## Exercise brief
Set down all of the following items again, line for line, without changing anything.

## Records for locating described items
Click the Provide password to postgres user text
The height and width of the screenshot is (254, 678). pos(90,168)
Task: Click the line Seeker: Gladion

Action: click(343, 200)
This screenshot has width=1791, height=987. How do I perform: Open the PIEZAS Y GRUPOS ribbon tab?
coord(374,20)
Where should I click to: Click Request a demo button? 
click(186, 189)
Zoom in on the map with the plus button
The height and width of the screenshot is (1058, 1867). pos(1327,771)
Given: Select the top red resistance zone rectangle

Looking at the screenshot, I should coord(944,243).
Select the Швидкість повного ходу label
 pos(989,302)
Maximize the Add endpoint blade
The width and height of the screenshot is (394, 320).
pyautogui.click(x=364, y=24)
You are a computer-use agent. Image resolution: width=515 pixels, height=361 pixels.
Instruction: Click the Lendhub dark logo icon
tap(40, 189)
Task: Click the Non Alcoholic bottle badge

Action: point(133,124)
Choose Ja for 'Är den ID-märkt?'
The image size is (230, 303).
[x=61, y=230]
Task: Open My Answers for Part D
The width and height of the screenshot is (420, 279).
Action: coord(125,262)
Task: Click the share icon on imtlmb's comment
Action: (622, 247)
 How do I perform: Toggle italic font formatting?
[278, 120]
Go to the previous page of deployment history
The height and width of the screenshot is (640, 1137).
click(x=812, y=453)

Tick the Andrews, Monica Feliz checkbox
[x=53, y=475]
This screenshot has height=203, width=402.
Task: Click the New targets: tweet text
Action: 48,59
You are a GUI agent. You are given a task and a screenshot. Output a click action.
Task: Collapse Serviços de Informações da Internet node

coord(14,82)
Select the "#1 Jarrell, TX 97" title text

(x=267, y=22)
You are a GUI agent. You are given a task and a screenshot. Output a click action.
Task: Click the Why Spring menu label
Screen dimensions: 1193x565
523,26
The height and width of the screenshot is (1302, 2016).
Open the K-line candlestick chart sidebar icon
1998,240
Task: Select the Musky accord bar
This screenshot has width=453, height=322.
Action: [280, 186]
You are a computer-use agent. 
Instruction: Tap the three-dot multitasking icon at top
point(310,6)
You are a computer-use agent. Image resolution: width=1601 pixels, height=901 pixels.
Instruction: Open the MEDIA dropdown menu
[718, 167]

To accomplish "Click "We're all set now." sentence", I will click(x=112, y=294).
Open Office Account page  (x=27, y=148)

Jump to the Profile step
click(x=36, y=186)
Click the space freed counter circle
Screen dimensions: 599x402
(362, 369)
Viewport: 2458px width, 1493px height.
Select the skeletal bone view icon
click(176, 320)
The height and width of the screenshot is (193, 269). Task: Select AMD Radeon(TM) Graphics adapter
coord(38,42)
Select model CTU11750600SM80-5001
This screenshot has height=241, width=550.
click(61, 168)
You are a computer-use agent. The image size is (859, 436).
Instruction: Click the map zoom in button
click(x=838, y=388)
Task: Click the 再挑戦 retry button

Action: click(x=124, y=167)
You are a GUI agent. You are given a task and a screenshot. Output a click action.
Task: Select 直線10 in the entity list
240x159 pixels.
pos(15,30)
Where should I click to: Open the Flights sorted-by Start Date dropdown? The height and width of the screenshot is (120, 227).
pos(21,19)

## The response
Click the Provide password to postgres user text
The height and width of the screenshot is (254, 678). pos(90,168)
Task: Click the line Seeker: Gladion

Action: click(343, 200)
This screenshot has width=1791, height=987. How do I perform: Open the PIEZAS Y GRUPOS ribbon tab?
coord(374,20)
Where should I click to: Click Request a demo button? 
click(186, 189)
Zoom in on the map with the plus button
The height and width of the screenshot is (1058, 1867). pos(1327,771)
Given: Select the top red resistance zone rectangle

Looking at the screenshot, I should coord(944,243).
Select the Швидкість повного ходу label
 pos(989,302)
Maximize the Add endpoint blade
The width and height of the screenshot is (394, 320).
pyautogui.click(x=364, y=24)
You are a computer-use agent. Image resolution: width=515 pixels, height=361 pixels.
Instruction: Click the Lendhub dark logo icon
tap(40, 189)
Task: Click the Non Alcoholic bottle badge

Action: point(133,124)
Choose Ja for 'Är den ID-märkt?'
The image size is (230, 303).
[x=61, y=230]
Task: Open My Answers for Part D
The width and height of the screenshot is (420, 279).
Action: coord(125,262)
Task: Click the share icon on imtlmb's comment
Action: (622, 247)
 How do I perform: Toggle italic font formatting?
[278, 120]
Go to the previous page of deployment history
The height and width of the screenshot is (640, 1137).
click(x=812, y=453)

Tick the Andrews, Monica Feliz checkbox
[x=53, y=475]
This screenshot has height=203, width=402.
Task: Click the New targets: tweet text
Action: 48,59
You are a GUI agent. You are given a task and a screenshot. Output a click action.
Task: Collapse Serviços de Informações da Internet node

coord(14,82)
Select the "#1 Jarrell, TX 97" title text

(x=267, y=22)
You are a GUI agent. You are given a task and a screenshot. Output a click action.
Task: Click the Why Spring menu label
Screen dimensions: 1193x565
523,26
The height and width of the screenshot is (1302, 2016).
Open the K-line candlestick chart sidebar icon
1998,240
Task: Select the Musky accord bar
This screenshot has width=453, height=322.
Action: [280, 186]
You are a computer-use agent. 
Instruction: Tap the three-dot multitasking icon at top
point(310,6)
You are a computer-use agent. Image resolution: width=1601 pixels, height=901 pixels.
Instruction: Open the MEDIA dropdown menu
[718, 167]

To accomplish "Click "We're all set now." sentence", I will click(x=112, y=294).
Open Office Account page  (x=27, y=148)

Jump to the Profile step
click(x=36, y=186)
Click the space freed counter circle
Screen dimensions: 599x402
(362, 369)
Viewport: 2458px width, 1493px height.
Select the skeletal bone view icon
click(176, 320)
The height and width of the screenshot is (193, 269). Task: Select AMD Radeon(TM) Graphics adapter
coord(38,42)
Select model CTU11750600SM80-5001
This screenshot has height=241, width=550.
click(61, 168)
You are a computer-use agent. The image size is (859, 436).
Instruction: Click the map zoom in button
click(x=838, y=388)
Task: Click the 再挑戦 retry button

Action: click(x=124, y=167)
You are a GUI agent. You are given a task and a screenshot. Output a click action.
Task: Select 直線10 in the entity list
240x159 pixels.
pos(15,30)
Where should I click to: Open the Flights sorted-by Start Date dropdown? The height and width of the screenshot is (120, 227).
pos(21,19)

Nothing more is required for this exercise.